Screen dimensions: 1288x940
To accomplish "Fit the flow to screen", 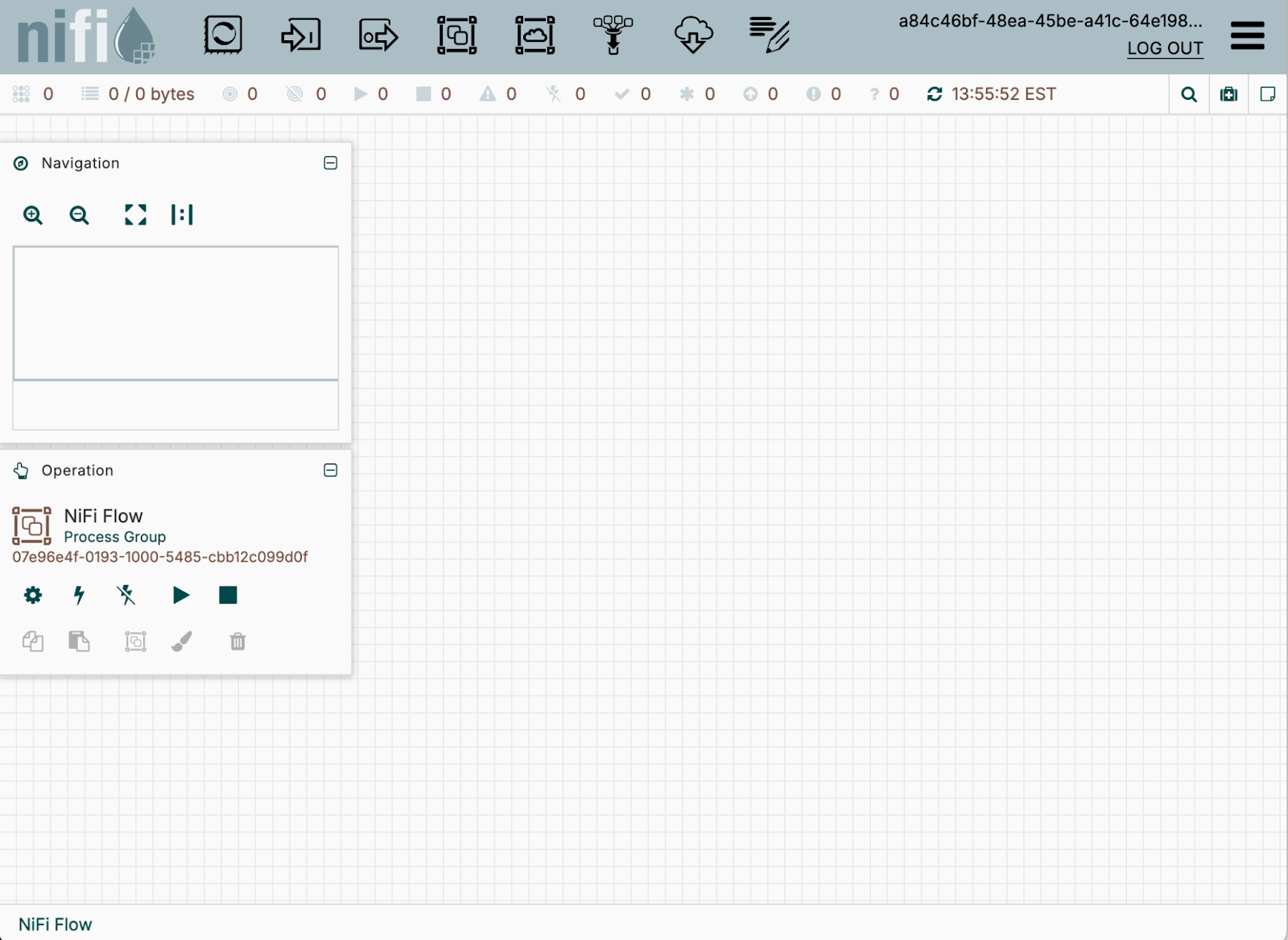I will click(x=135, y=215).
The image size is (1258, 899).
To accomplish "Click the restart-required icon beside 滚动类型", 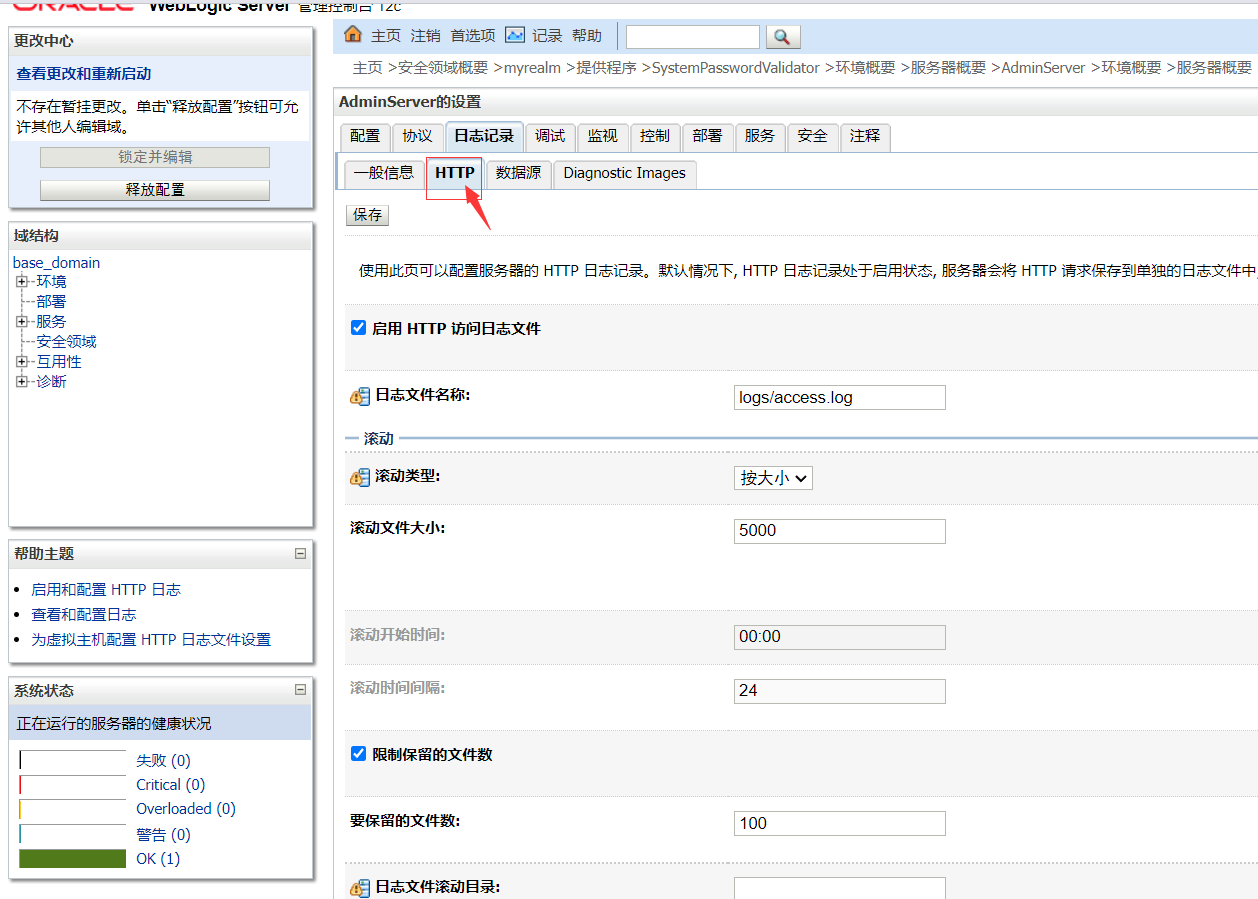I will tap(359, 478).
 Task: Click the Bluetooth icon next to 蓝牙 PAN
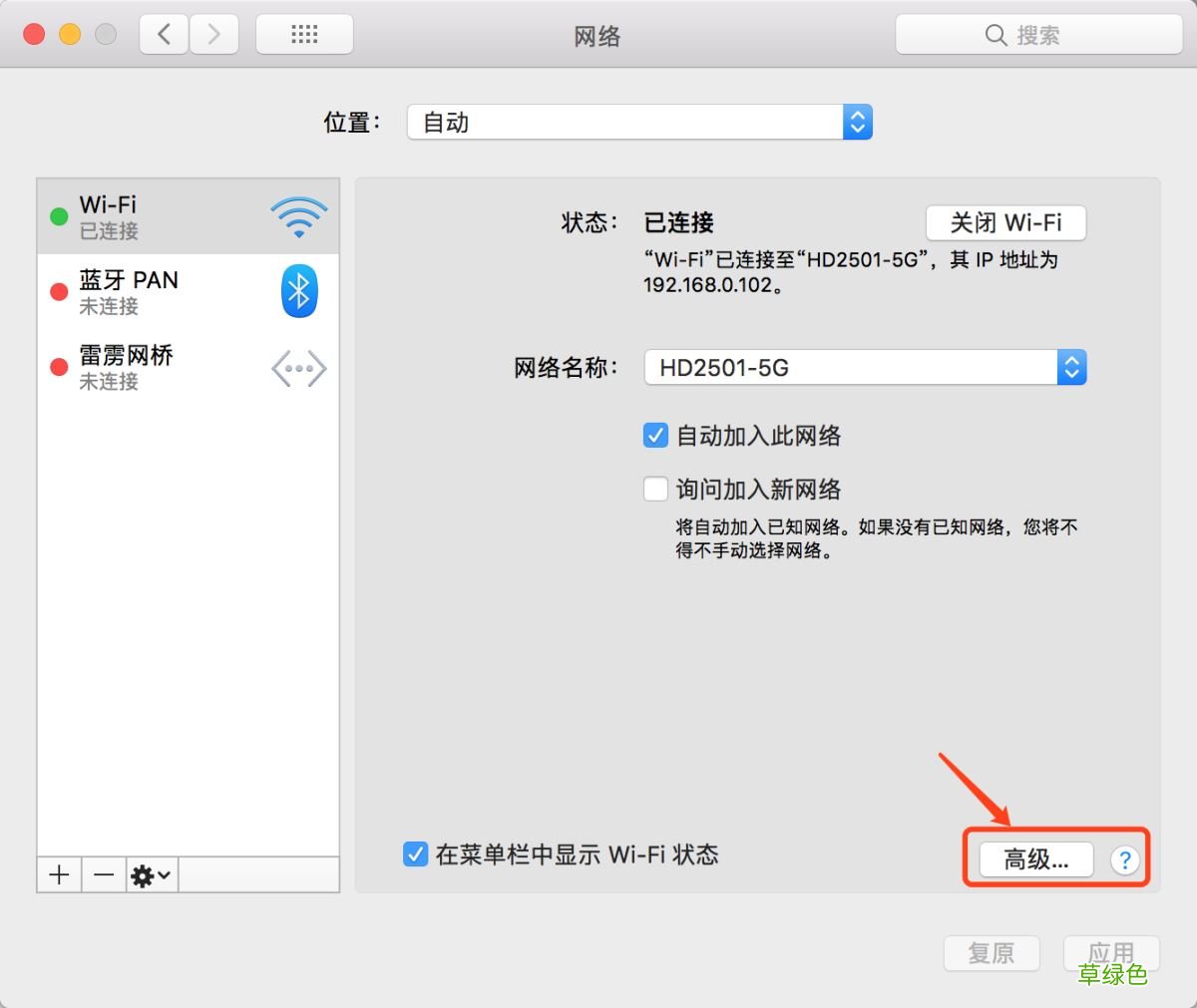298,291
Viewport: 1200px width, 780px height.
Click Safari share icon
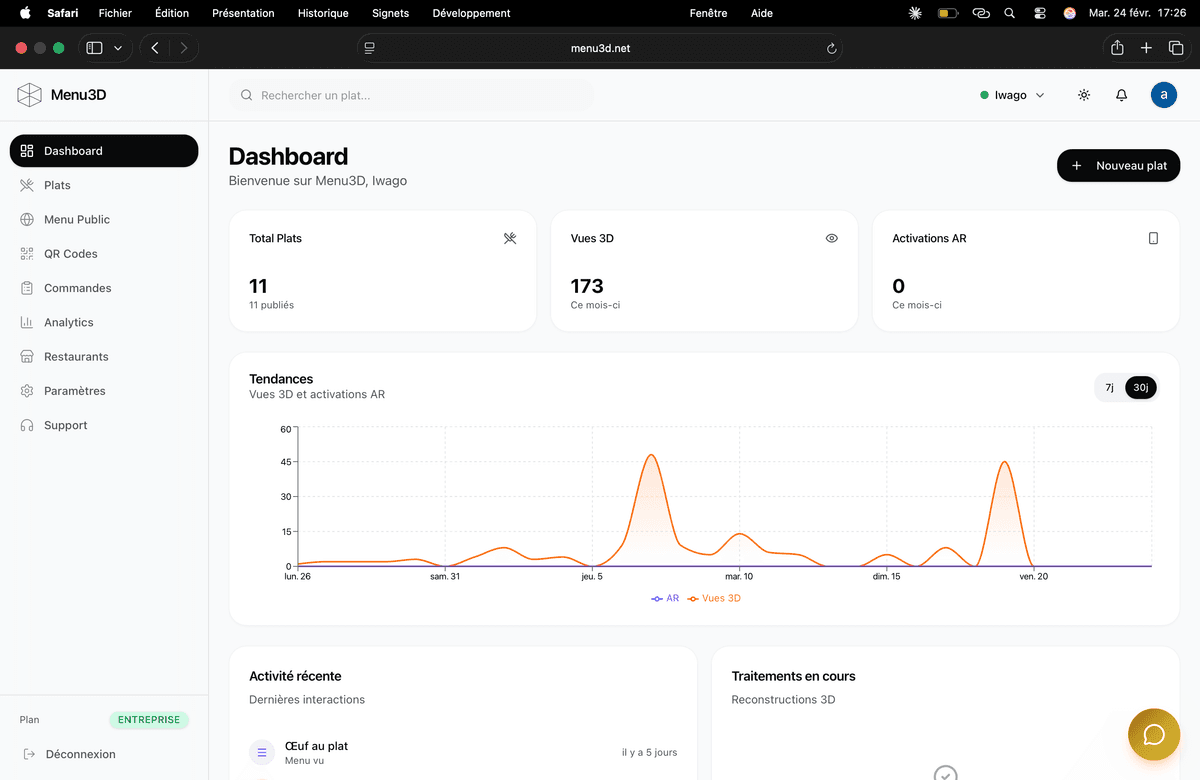[x=1117, y=48]
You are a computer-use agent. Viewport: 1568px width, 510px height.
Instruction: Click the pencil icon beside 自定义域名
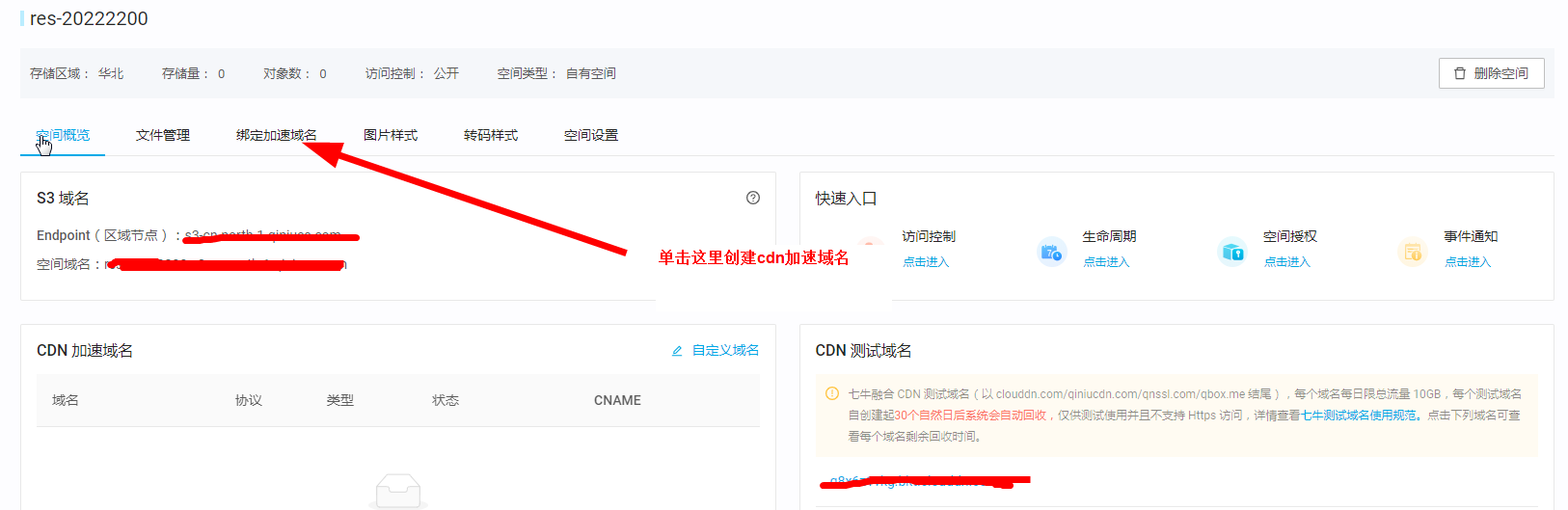coord(677,351)
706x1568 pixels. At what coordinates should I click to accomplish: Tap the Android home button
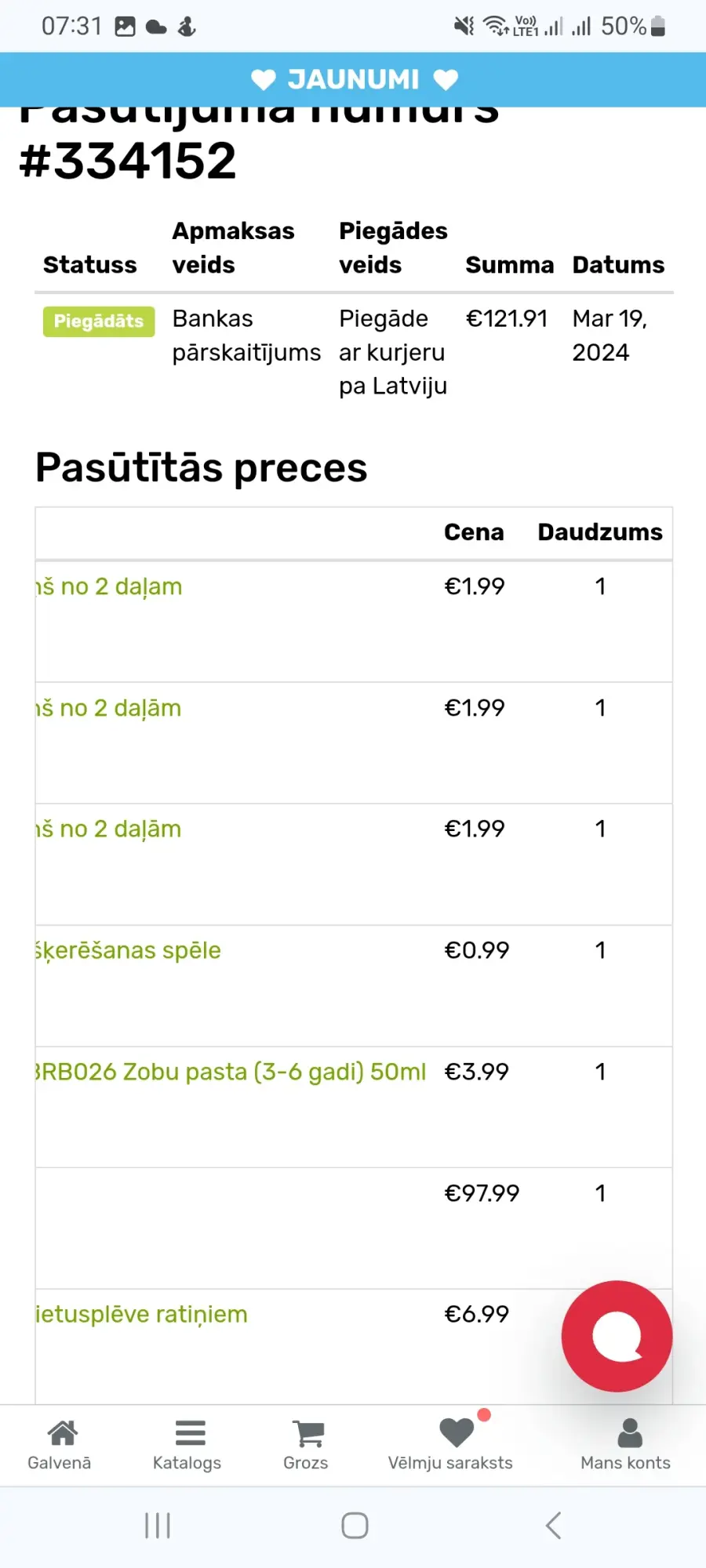[355, 1526]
§ §
■ Required action: In the entries above, find each line with "height" and list it.

■ Task output:
Viewport: 1200px width, 780px height.
You are a computer-use agent. Viewport: 1568px width, 510px height.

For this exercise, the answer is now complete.